I also thought a bit about our own First Lady, as odd as that it would seem for me to do. I had just seen an old school photo of her. Now, I want to know, Michelle. Is it a weave or is it the creamy crack? You can leave your answer in the comments section, please.

What do you think?








Dinner last night: Turkey burger at BJ's.

Wednesday, October 28, 2009

A Wednesday to Dismember

And you can start by taking apart this overgrown sofa with arms and legs.

---As you may have read, I am all about having the Phillies pulverized in the World Series. Pounded so much that they will lay nicely across one of those gooey cheesesteak sandwiches.

---This mascot regularly blows up opposing team artifacts on the field. Quite the role model for children.

---The Phanatic is bloated, ugly, and stupid. A perfect match for the city.

---Let's face it, Philadelphia hasn't had an original moment since Eartha Kitt was Mike Douglas' co-host for the week.

---Okay, I'm done.

---Well, not quite.

---How laughable is it that the St. Louis Cardinals hired Mark McGwire as their new hitting coach?

---He'll be the only coach in major league baseball with a prescription pad.

---And a Gold Card at GNC.

---"Gee, Mr. McGwire, how do I straighten out my swing?"

---"This should help. Just make sure you take it on a full stomach."

---This big lummox was a fraud. And a ten year gap shouldn't make people forget that.

---And, so, tell me now why Pete Rose can't find work?

---I was all set to settle in for a Yankee seventh inning stretch. When that goofy Irish bartender would sing "God Bless America." And I had enough time to pee, wash my hands, make a sandwich, throw some laundry in the dryer, and read two chapters of "Crime and Punishment."

---Alas, I am told this clown has been there the whole year. After getting caught for some gross anti-semitic remarks.

---He could still sing.

---"Das Lied Der Deutsche."

---Heck, the Steinbrenners would like it.

---By the way, Papa George will be making his appearance at the World Series. And what's the over/under on which jacket lapel is the first to get the drool?

---Okay, I'm done.

---Well, not quite.

---Last Saturday night, I drove past the Hollywood Bowl where Grandpa Barry Manilow was giving a concert.
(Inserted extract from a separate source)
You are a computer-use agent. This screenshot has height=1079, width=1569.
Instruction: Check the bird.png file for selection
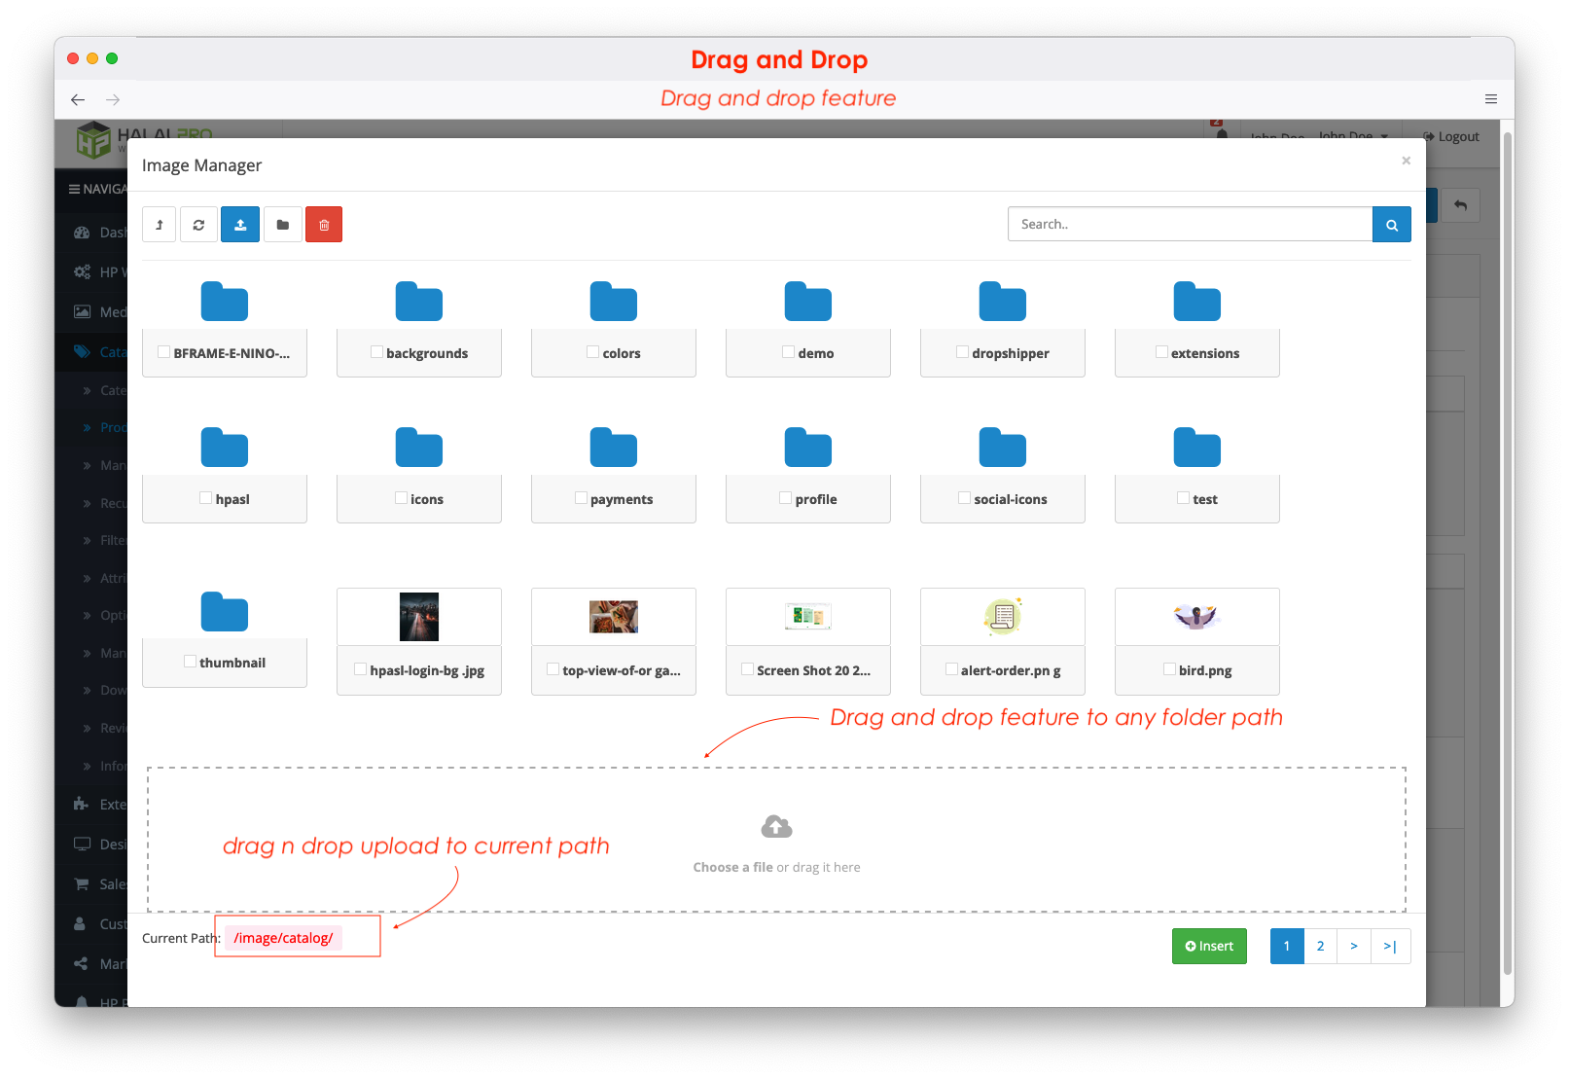(x=1168, y=669)
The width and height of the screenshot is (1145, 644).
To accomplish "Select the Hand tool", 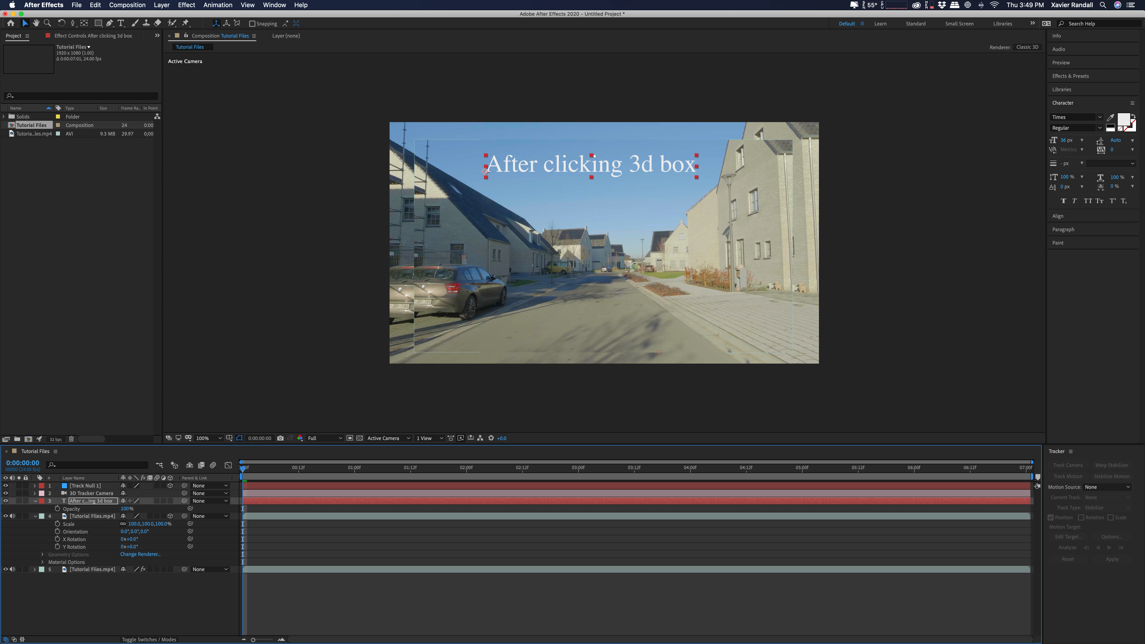I will [36, 23].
And I got to watch some of his fans marching up the hill.

---Sixty-five-year-old women dressed like they were 25. And it reminded me of a very basic supermarket policy.

---Ten pounds of potatoes do not fit into a five pound bag.

---The spikey heels on some of these fressers reminded me of the nursery rhyme.

---Humpty Dumpty had a great fall...

---Ladies, please introduce your wardrobe to your real age.

---Burning question of the day: When does Obama send in the troops to invade Fox News?

---If POTUS is not careful, he's going to lose his chance for a Fox series.

---"So You Think You Can Govern."

---Speaking of which, it's another TV season and I still can't get into either "Mad Men" or "30 Rock."

---But I do recommend the new Patricia Heaton sitcom "The Middle." The kids steal the show, especially the little urchin who plays Brick. Wonderfully done so far.

I'm actually being nice. I guess I am done now. Quite.

Dinner last night: Cervelat sandwich and side salad.